## Assignment
Please count the lines in the records below that include the word "Fine" and report only the total.

Start of Extracted material

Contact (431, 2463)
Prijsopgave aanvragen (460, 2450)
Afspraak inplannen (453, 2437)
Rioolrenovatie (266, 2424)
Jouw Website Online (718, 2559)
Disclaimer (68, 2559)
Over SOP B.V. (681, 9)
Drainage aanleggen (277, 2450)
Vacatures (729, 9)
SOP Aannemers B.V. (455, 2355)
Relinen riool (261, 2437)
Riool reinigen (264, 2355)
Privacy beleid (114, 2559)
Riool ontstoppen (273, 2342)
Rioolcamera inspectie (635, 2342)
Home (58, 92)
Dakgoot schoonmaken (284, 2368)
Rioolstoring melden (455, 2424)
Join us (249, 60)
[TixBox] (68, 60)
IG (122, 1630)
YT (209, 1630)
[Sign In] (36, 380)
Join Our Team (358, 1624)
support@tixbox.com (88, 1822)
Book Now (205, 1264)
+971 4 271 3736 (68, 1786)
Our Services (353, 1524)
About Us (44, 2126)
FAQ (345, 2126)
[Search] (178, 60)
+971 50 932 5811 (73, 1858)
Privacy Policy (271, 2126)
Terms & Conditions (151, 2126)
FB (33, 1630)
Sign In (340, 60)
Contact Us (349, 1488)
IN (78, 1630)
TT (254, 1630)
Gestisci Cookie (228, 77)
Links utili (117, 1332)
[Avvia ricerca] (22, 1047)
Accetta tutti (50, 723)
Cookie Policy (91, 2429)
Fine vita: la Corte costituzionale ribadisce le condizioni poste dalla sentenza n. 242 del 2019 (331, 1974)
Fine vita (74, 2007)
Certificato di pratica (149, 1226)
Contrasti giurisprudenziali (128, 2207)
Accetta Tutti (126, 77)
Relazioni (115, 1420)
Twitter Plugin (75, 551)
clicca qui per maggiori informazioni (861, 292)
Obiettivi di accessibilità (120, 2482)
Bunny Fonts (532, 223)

End of Extracted material

## Task output
2